[Opening DOCUMENT SECTION section]

Boats tying up to brand new docks

Written by Adam Spencer, The Triplicate January 07, 2013 05:31 pm

The new docks in Crescent City Harbor were assigned boats for the first time this week.
The new docks in Crescent City Harbor were assigned boats for the first time this week. Del Norte Triplicate / Bryant Anderson
Nothing speaks to harbor reconstruction progress like tying up to a brand new dock.

Twenty-three fishing vessels were assigned slips this week on E Dock, the first freshly installed dock in Crescent City Harbor to take on tenants since reconstruction began last summer.

Before the March 2011 tsunami rocked the harbor and destroyed docks already weakened by a 2006 tsunami, the harbor had more than 200 slips. With the 23 new slips on E Dock, the harbor is now accommodating 86 vessels, but 24 more slips on the new F Dock are expected to be available by Jan. 15. 

Dungeness crab season is scheduled to open at 12:01 a.m. Jan. 15, although fishermen are allowed to start setting traps as soon as 12:01 p.m. Jan. 13.

“It’s good to see (the new docks),” said Harbor Commission President Ron Phillips. “I wish we had more ... but it is what it is, and we’ll live with it.”

More sections of H Dock, the 16-foot-wide, 8-foot-high dock designed to lessen the force of tsunami surges entering the harbor, are currently being cast near Fashion Blacksmith.

New terms, same officers

During a Wednesday night meeting, the Crescent City Harbor Commission voted to keep the same officers in place for the new term with Phillips serving as president and Commissioner Pat Bailey serving as vice-president. Commissioner James Ramsey dissented.

“We want to be consistent,” Phillips said. “We have a big project under way and didn’t want to change anything.”

The commissioners also voted to allow a smaller insurance requirement for vessels less than 30 feet in length. 

Since the harbor district implemented  a  new insurance requirement for vessels this year, the district received a few requests that the requirement be reduced for smaller vessels. Boats less than 30 feet in length are now only required to have $300,000 worth of coverage.

[Closing DOCUMENT SECTION section]
[Opening SOURCE DATA section]

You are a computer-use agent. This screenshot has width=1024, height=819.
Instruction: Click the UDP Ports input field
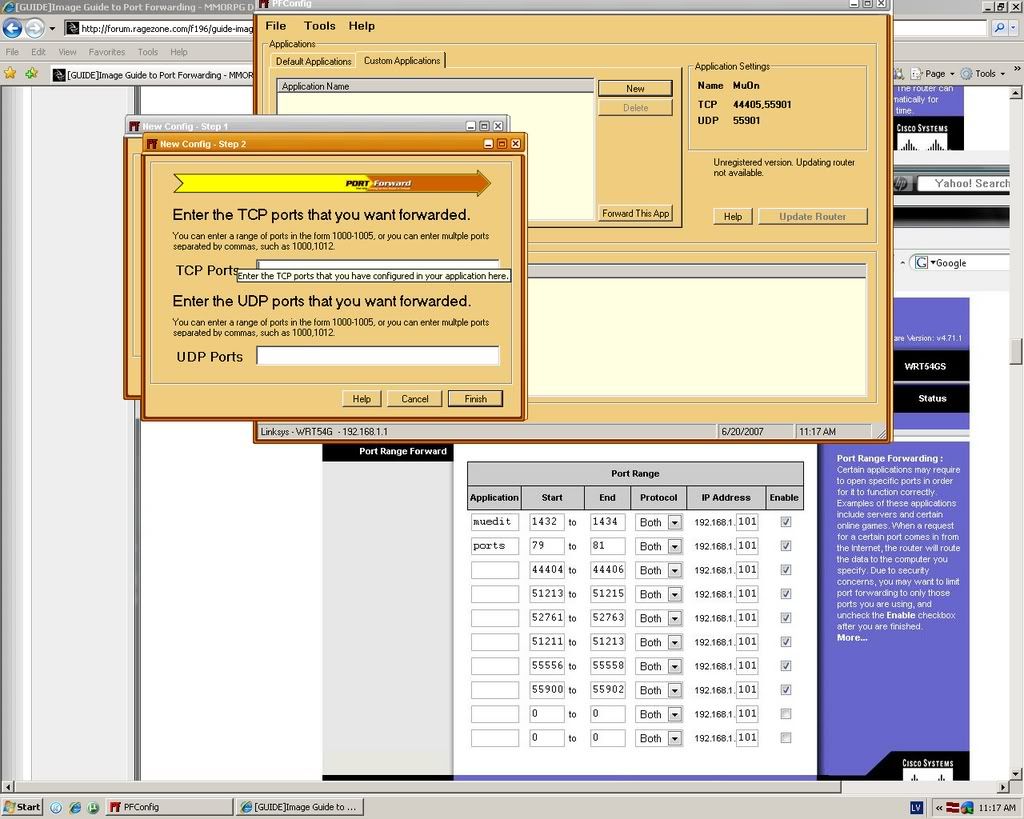tap(377, 356)
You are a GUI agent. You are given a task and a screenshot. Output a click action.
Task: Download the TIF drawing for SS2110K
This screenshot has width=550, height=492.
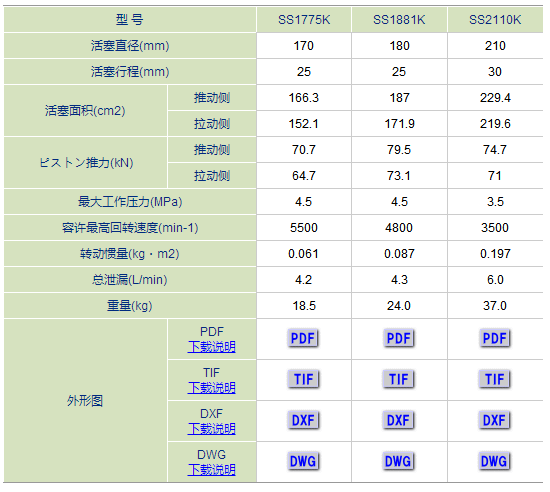(x=495, y=379)
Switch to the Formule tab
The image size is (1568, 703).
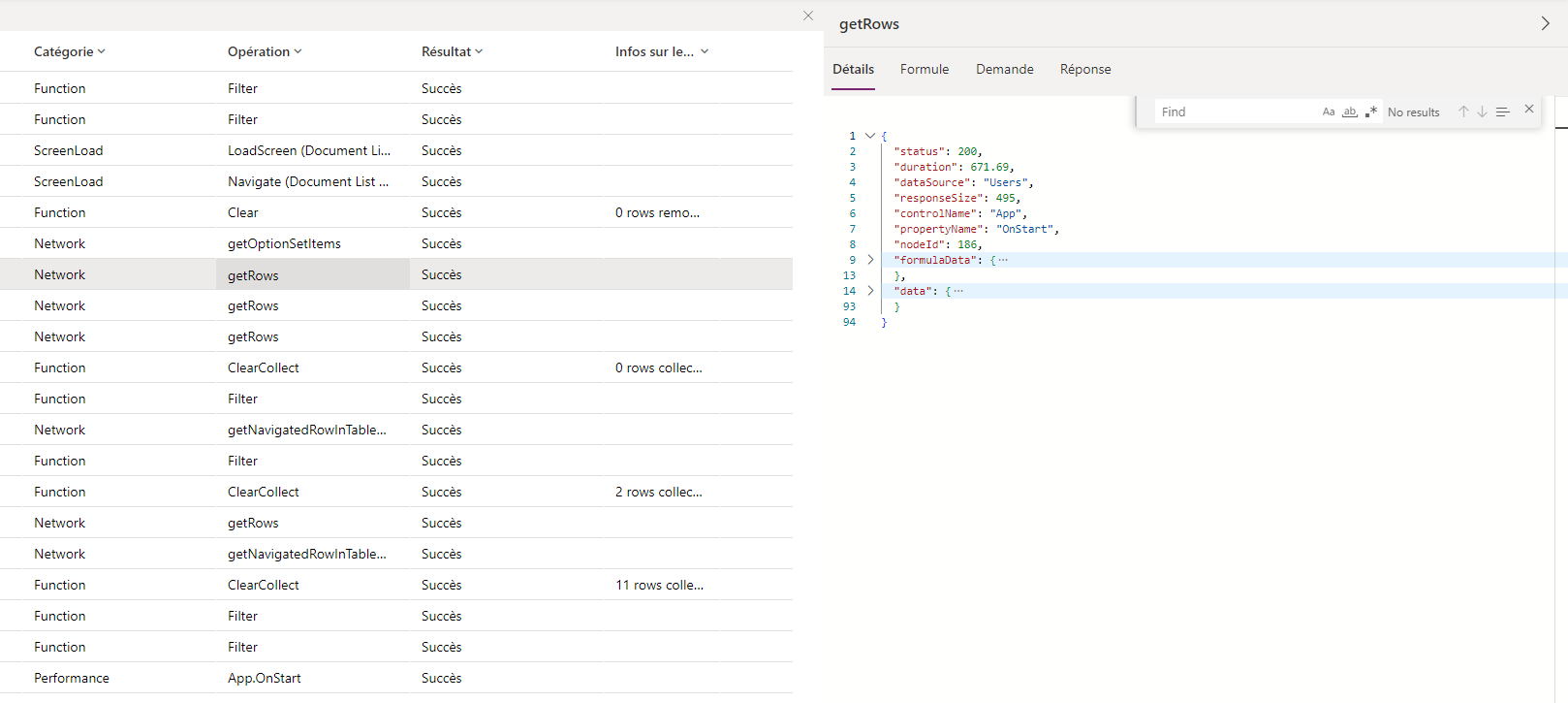(925, 70)
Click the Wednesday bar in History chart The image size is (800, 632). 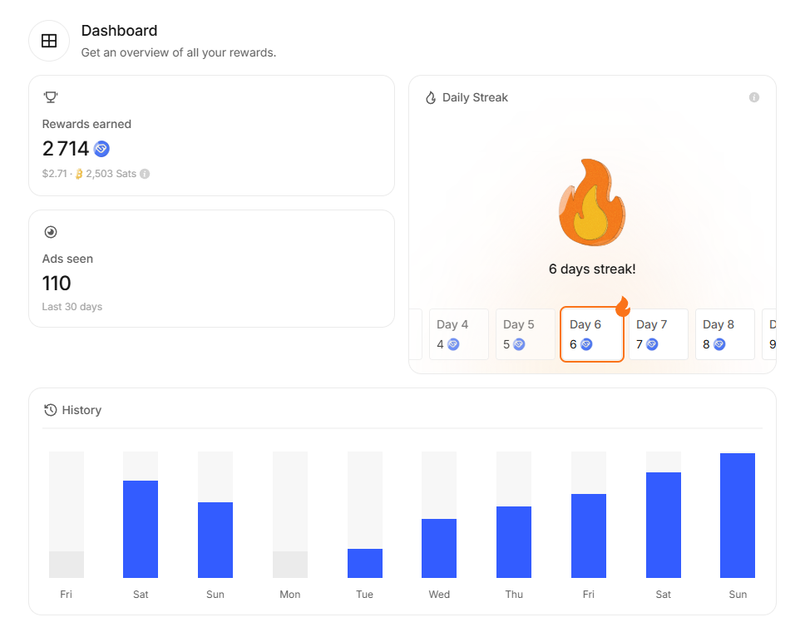point(439,548)
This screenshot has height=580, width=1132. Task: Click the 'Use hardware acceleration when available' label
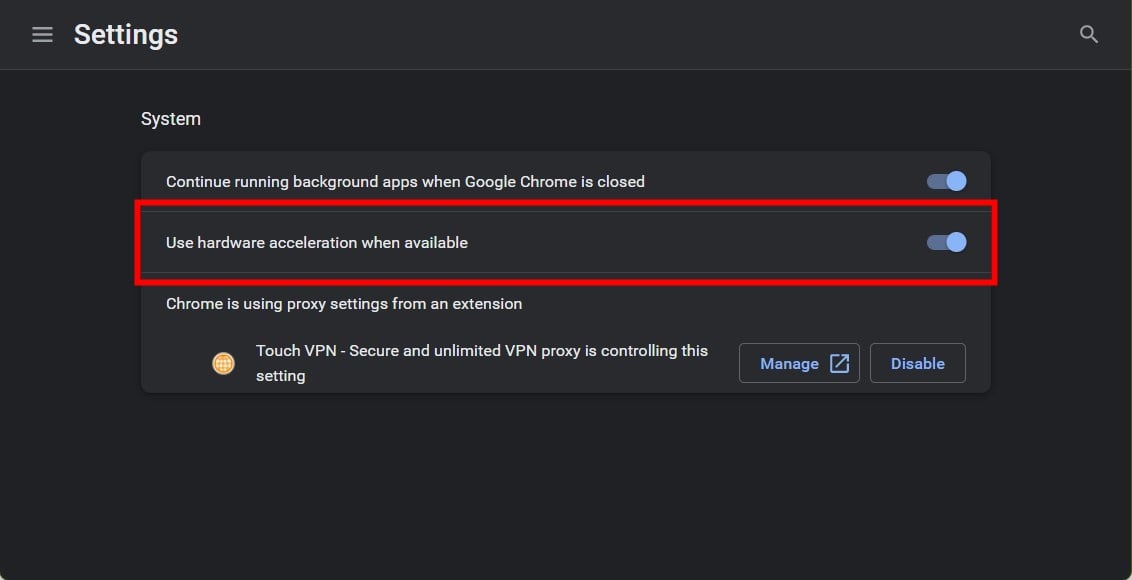pos(317,243)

[Closing SOURCE DATA section]

§ **REQUIRED ACTIONS**
**A.** Write out the part of the harbor docks article that opens with the words containing "During a Wednesday" and closes with "James Ramsey dissented.".
**B.** Using the harbor docks article, decide whether each statement agrees with it, answering yes or no and quoting the words that decide it: (i) Twenty-three fishing vessels got slips on E Dock this week. (ii) Before the March 2011 tsunami, the harbor had fewer than 100 slips. (iii) Every commissioner voted to keep the same officers for the new term.

§ **TASK-BY-TASK RESULTS**
**A.**
During a Wednesday night meeting, the Crescent City Harbor Commission voted to keep the same officers in place for the new term with Phillips serving as president and Commissioner Pat Bailey serving as vice-president. Commissioner James Ramsey dissented.

**B.**
(i) Yes: "Twenty-three fishing vessels were assigned slips this week on E Dock"
(ii) No: "the harbor had more than 200 slips"
(iii) No: "Commissioner James Ramsey dissented."